# CKCGAME - EDITORIAL

Author: Chaithanya Shyam
Tester: Anshu Garg
Editorialist: Istvan Nagy

EASY-MEDIUM

# PREREQUISITES:

Chess, memoization, dynamic programming

# PROBLEM:

There’s an N \times N grid where each cell of the grid contains a positive integer. Let V_{i,j} be the positive integer on the cell positioned i-th rows from the top and j-th columns from the left.

Initially, Alice is at position (A_x, A_y) and Bob is at (B_x, B_y). Both players can move like a chess king on the grid: one step horizontally, vertically or diagonally. They can’t move out of the grid or stay in the same cell.
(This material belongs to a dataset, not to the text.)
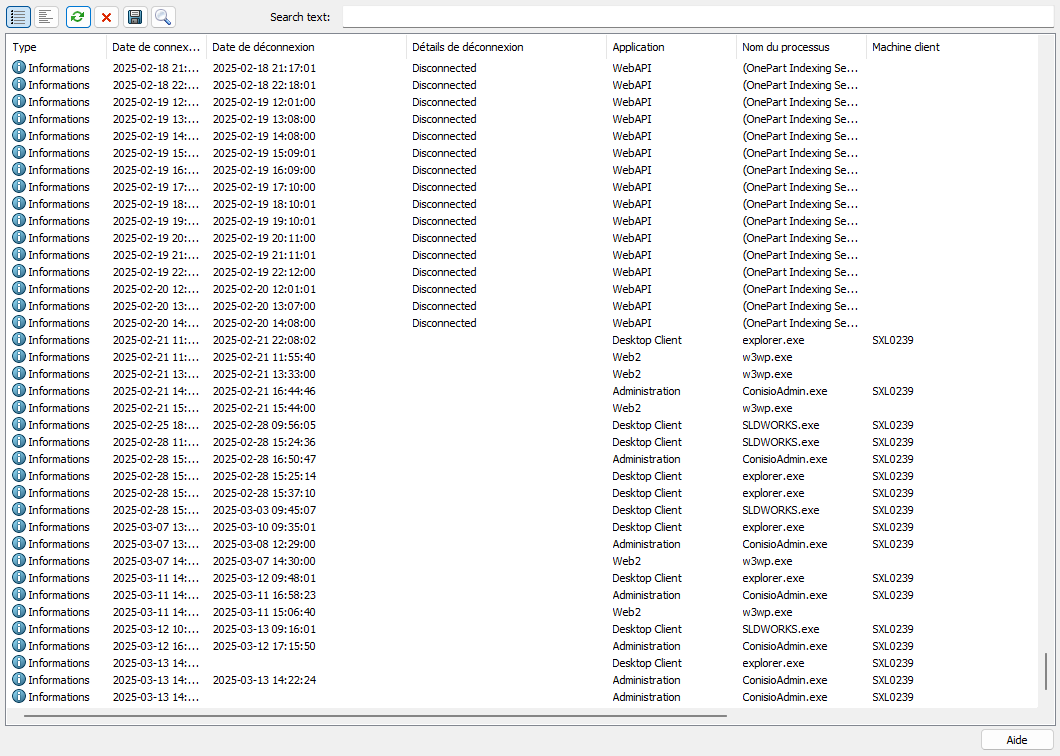Click into the Search text field
This screenshot has height=756, width=1060.
[x=696, y=17]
Alice starts with an initial score of 0. The game proceeds as follows:

1. Alice moves to a neighboring cell of her choice (horizontally, vertically or diagonally). Her score increases by the integer on the cell she just moved to.
2. If Alice and Bob are in the same cell, then the game ends, else Bob moves to a neighboring cell of his choice.
3. If Alice and Bob are in the same cell, then the game ends, else go to step 1.

The goal of Alice is to maximize her score. The goal of Bob is to minimize Alice’s score. Both players play optimally. It can be proven that the game will end in a finite number of iterations.

You need to find the maximum score Alice can achieve.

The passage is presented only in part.